▶ **Provided text**:
Exhibitions
Ester Krumbachová | Letters #3 Letter to My Cats, Prague, 5th July, 1985
06/12/2018
Ester Krumbachová's cat
LETTER TO MY CATS, PRAGUE, 5 JULY, 1985
Cats, cats, cats of mine,
I saw you being born and I saw you dying. I saw your lives in their entirety; you were the companions of my life. I saw your little paws learning how to walk and I saw them being slowly turned into a piece of rock as you were dying. I saw your beautiful and wild eyes sparkling when they opened for the first time and I saw them fading out and closed forever. I saw you healthy and joyful and young and I saw you getting old and ill, feeble and pitiful. Your eyes were shining until the last moment, sight fixed to a place somewhere beyond the life we spent together. I stroked your fur when you were little kittens and I stroked your fur before I duly buried you in the ground.
I saw your gentle sense of humour and fun loving characters and how much reserved hope you put into me. When I was too busy I chased you away when you were hungry for a touch of my hand which was always as tender as you were. You, cats of mine, have taught me many, many incommunicable things. I saw how you craved for a wild hunt, a prey to be caught, a murder determined by nature to be done. You did not get this chance when you lived together with me; you had no chance to live the lives for which you were born, the lives that have true meaning. You were deprived of the animal beauty, of the cruelty, which was nothing other than a word, because you were born as beasts of prey ready to hunt and it was me who deprived you of this. I wish I could have offered you this opportunity! But I was not able to do so.

(Stored records)
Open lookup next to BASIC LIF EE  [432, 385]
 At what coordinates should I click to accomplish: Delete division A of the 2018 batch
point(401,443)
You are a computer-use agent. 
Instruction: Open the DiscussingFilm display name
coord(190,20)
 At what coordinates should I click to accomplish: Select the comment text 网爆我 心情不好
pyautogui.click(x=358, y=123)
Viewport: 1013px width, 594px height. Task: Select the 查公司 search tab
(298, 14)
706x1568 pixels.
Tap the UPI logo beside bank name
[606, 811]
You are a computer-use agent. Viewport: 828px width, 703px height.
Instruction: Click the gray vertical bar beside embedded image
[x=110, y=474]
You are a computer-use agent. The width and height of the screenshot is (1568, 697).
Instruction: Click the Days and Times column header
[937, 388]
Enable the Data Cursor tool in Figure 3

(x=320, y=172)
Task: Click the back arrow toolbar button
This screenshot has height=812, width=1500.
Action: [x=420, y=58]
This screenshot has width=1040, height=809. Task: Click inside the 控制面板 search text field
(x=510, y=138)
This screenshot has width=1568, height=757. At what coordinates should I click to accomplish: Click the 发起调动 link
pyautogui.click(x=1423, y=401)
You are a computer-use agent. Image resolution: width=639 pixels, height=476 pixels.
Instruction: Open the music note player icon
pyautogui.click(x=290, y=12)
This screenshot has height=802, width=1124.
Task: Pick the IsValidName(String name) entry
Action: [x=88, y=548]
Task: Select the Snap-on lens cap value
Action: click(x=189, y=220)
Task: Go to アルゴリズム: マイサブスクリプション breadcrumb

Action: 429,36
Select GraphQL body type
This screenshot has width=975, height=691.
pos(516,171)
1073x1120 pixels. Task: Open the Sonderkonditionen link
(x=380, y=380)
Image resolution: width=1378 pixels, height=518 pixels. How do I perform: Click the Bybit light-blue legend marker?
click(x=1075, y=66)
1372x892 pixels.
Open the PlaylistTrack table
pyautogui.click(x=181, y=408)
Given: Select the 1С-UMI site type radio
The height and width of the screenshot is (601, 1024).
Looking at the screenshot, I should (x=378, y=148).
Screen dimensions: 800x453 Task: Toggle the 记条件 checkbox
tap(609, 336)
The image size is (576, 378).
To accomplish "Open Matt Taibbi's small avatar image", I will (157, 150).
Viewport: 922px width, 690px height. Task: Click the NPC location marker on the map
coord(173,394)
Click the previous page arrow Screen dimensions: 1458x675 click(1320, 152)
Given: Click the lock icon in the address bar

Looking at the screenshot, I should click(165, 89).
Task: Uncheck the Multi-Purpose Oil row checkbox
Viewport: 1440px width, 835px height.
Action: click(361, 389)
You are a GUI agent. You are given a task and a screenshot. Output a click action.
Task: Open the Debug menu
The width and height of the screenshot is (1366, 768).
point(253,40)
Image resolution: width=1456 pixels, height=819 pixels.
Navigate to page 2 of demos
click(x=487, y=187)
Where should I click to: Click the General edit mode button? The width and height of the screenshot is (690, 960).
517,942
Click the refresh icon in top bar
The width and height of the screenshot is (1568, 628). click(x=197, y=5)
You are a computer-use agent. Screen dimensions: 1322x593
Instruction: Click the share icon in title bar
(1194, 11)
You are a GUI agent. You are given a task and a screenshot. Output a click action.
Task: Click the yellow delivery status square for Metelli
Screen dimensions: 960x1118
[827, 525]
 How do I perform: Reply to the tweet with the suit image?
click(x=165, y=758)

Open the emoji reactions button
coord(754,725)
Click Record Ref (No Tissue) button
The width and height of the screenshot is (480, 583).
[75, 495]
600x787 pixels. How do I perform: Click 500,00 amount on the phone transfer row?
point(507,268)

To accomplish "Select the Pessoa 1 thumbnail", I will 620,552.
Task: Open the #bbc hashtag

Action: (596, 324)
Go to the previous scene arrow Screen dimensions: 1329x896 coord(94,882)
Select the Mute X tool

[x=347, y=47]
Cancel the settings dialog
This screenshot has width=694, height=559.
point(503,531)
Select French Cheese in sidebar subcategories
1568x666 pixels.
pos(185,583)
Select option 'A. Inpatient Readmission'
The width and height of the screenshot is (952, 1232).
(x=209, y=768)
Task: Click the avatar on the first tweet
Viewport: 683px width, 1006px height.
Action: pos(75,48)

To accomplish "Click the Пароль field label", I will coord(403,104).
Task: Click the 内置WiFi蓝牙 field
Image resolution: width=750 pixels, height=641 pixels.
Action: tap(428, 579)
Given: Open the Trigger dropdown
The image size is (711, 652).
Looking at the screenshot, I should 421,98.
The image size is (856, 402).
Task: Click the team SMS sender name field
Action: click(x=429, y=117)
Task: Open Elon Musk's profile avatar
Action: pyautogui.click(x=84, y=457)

▶ **Given instruction 1**:
Extract the passage of the letter to the cats between "I saw your gentle" and "able to do so.", inclusive.
▶ **Given instruction 2**:
Write what comes next in the letter to the cats, picking up after its final sentence.

▶ **Exercise result 1**:
I saw your gentle sense of humour and fun loving characters and how much reserved hope you put into me. When I was too busy I chased you away when you were hungry for a touch of my hand which was always as tender as you were. You, cats of mine, have taught me many, many incommunicable things. I saw how you craved for a wild hunt, a prey to be caught, a murder determined by nature to be done. You did not get this chance when you lived together with me; you had no chance to live the lives for which you were born, the lives that have true meaning. You were deprived of the animal beauty, of the cruelty, which was nothing other than a word, because you were born as beasts of prey ready to hunt and it was me who deprived you of this. I wish I could have offered you this opportunity! But I was not able to do so.

▶ **Exercise result 2**:
I was leaving you and you were suffering because you were faithful and honest as every animal can be; as every beauty in the jungle of life. You gave me hope in horrible sleepless nights. Whenever you sensed with your miraculous internal devices that I was feeling deadly miserable you walked to me silently on your silky feet to ask how long this would last. You put your heads in my palms when I was sleeping and I could feel your tenderness as well as loneliness. You were lying on top of me waking me with a faint noise as if you were calling to me: get up and walk! You worried about me, my dear friends, my sweethearts. You pushed me to be more responsible and care better for my own life.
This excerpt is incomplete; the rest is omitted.